MTet: Multi-domain Translation for English and Vietnamese

Introduction

Machine translation (MT), the task of mapping content from one language to another automatically by computers, is unarguably one of the most important applications of natural language processing (NLP). Despite great progress in MT using AI, specifically deep learning and neural networks, English-Vietnamese translation quality still lags behind, mostly due to the lack of high-quality datasets at scale. Recently, VietAI¹ has released a high-quality English-Vietnamese translation corpus of 3.3M examples to the research community² to spur further progress in research.
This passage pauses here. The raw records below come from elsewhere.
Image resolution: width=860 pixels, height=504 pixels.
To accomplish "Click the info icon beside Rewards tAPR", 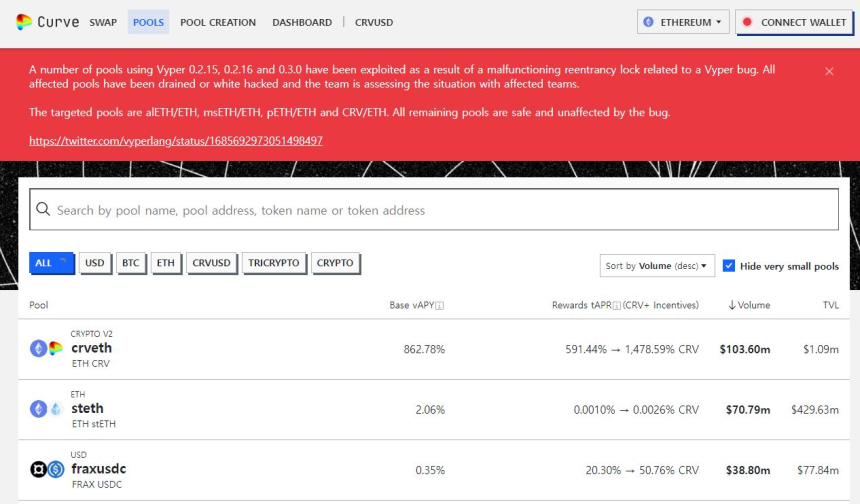I will click(617, 305).
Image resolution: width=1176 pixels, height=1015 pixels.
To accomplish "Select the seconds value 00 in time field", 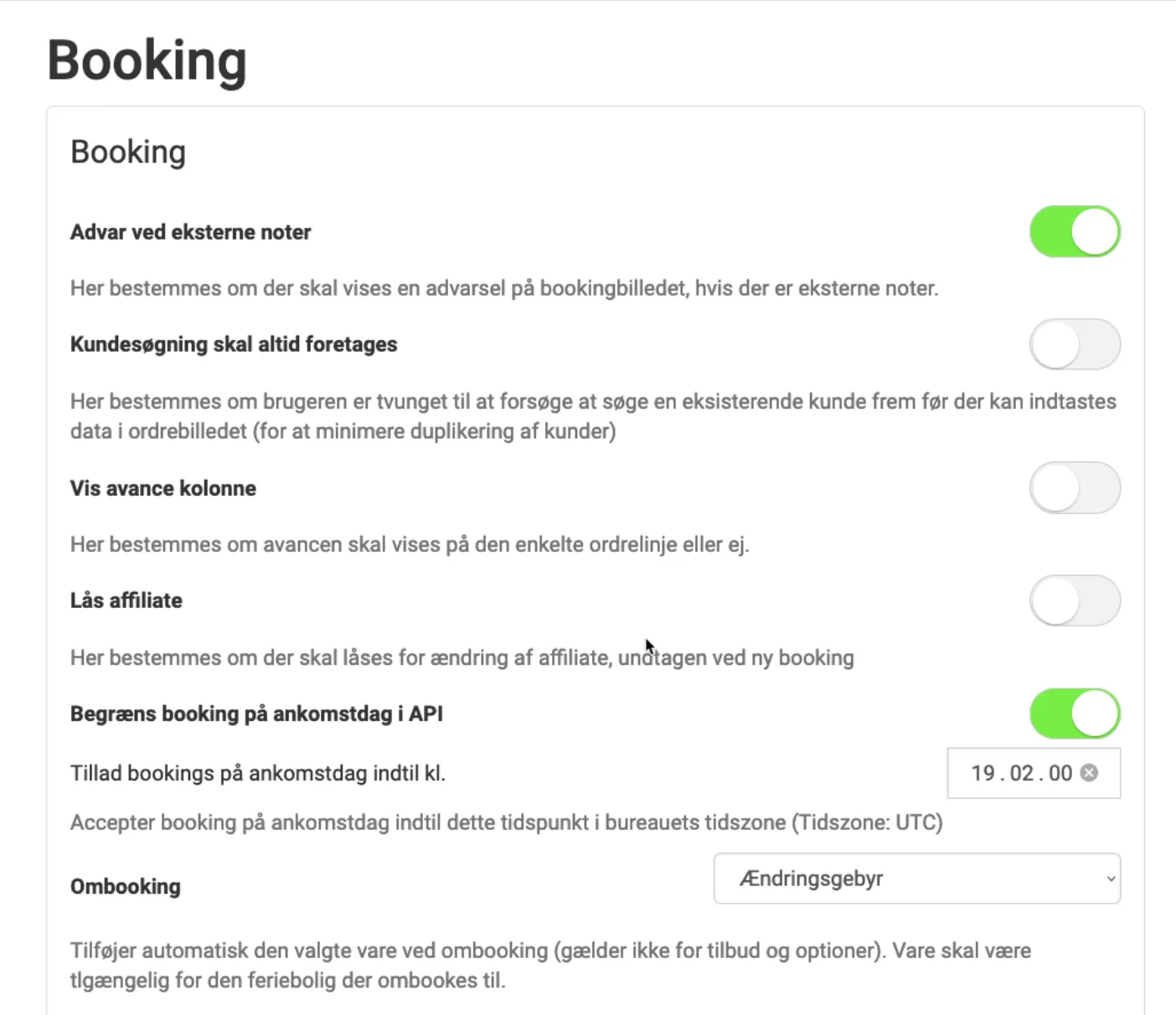I will 1060,773.
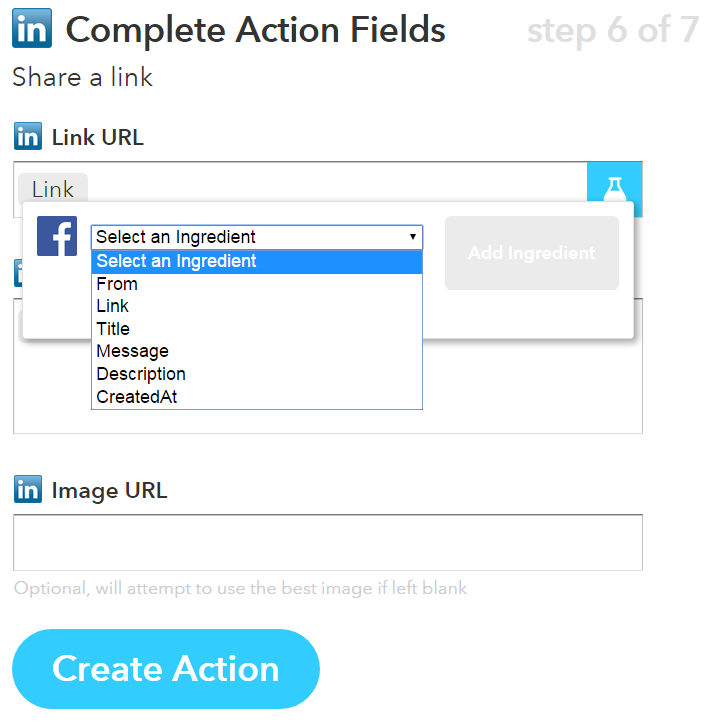Select the Link ingredient option
Screen dimensions: 705x722
(113, 306)
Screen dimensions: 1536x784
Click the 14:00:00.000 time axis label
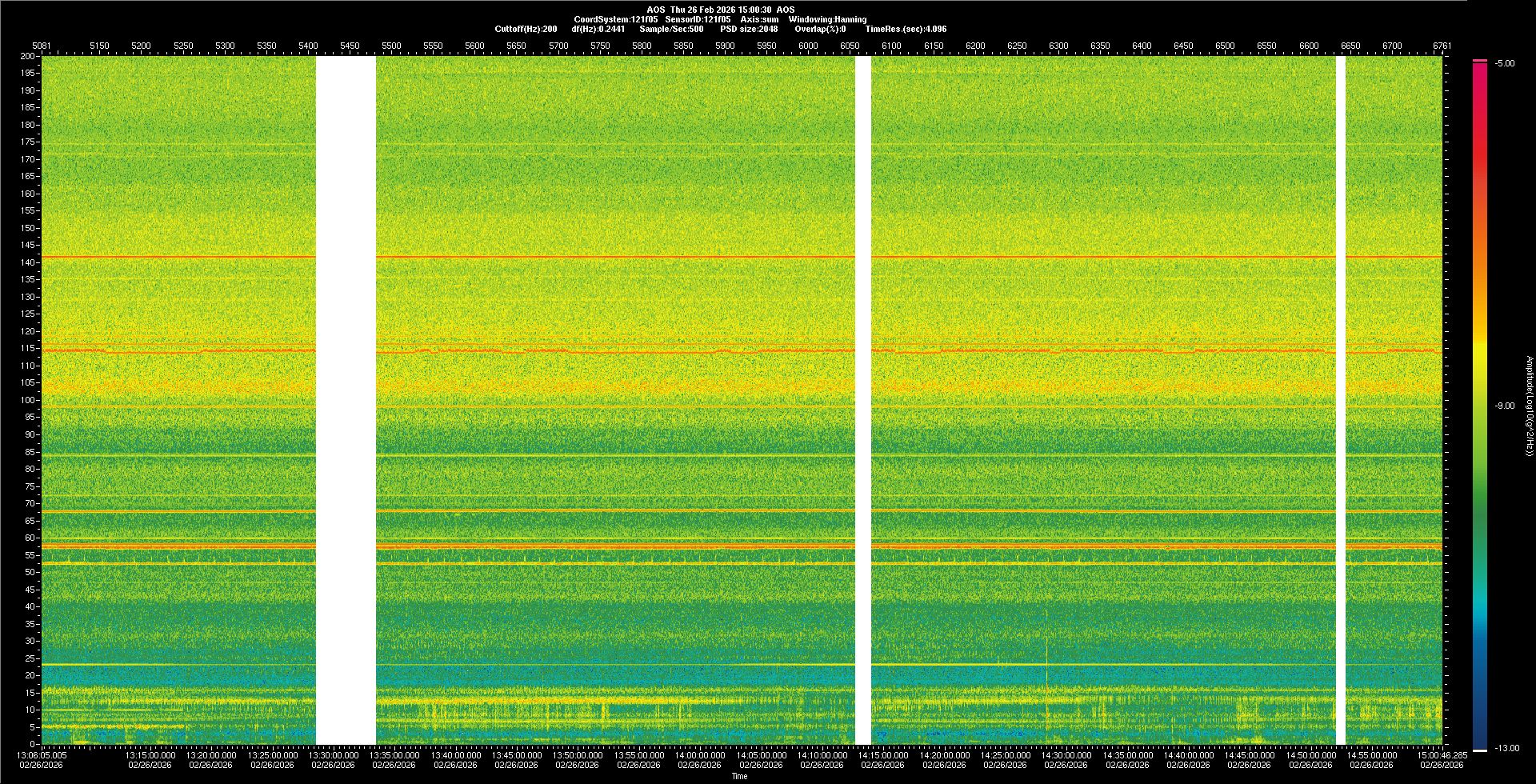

Continuing this effort, we are excited to introduce our second release of VietAI’s MTet project, which stands for Multi-domain Translation for English and VieTnamese. With this release, we further improved on the first-ever multi-domain English-Vietnamese translation dataset at scale to release up to 4.2M examples across 11 domains. In addition, we demonstrated state-of-the-art results on IWSLT’15 (+3.5 BLEU for English-Vietnamese). We hope that our efforts will inspire further contributions to an ever-growing repository of high-quality datasets for the Vietnamese NLP community.

Dataset

English	Vietnamese
We report a seven-year-old female presenting with fever, dry cough, and abdominal pain after that.	Chúng tôi báo cáo một trường hợp bệnh nhi nữ, 7 tuổi vào viện với triệu chứng ho khan, sốt và đau bụng dữ dội sau đó.

English	Vietnamese
This Law was passed on June 9, 2000 by the Xth National Assembly of the Socialist Republic of Vietnam at its 7th session.	Luật này đã được Quốc hội nước Cộng hòa xã hội chủ nghĩa Việt Nam khóa X, kỳ họp thứ 7 thông qua ngày 09 tháng 6 năm 2000.

English	Vietnamese
The problem comes when grasping and attachment dominate your mind and you put all your faith in other people and material possessions.	Những trở ngại thực sự đến với chúng ta khi lòng tham và sự bám víu bắt đầu ngự trị trong tâm chúng ta và khi chúng ta đặt hết tin tưởng vào người khác và vào sự sở hữu vật chất.

English	Vietnamese
Without arguments, 'print' displays the entire partition table. However with the following arguments it performs various other actions.	Khi không có đối số, " print " hiển thị toàn bộ bảng phân vùng. Nếu đưa ra các đối số theo sau, thì nó làm một số hành vi khác.

English	Vietnamese
Then we could buy a castle and live in it with armed guards patrolling outside to keep out Count Olaf and his troupe.	Lúc đó chúng ta có thể mua một lâu đài và sống ở đó với bảo vệ ôm vũ khí đi tuần bên ngoài để ngăn chặn Bá tước Olaf và băng đảng của ông ta.

English	Vietnamese
Many great artists such as Michelangelo, da Vinci and Sir Edwin Henry Landseer were ambidextrous.	Nhiều nghệ sĩ vĩ đại như Michelangelo, da Vinci và Edwin Henry Landseer cũng là người thuận hai tay.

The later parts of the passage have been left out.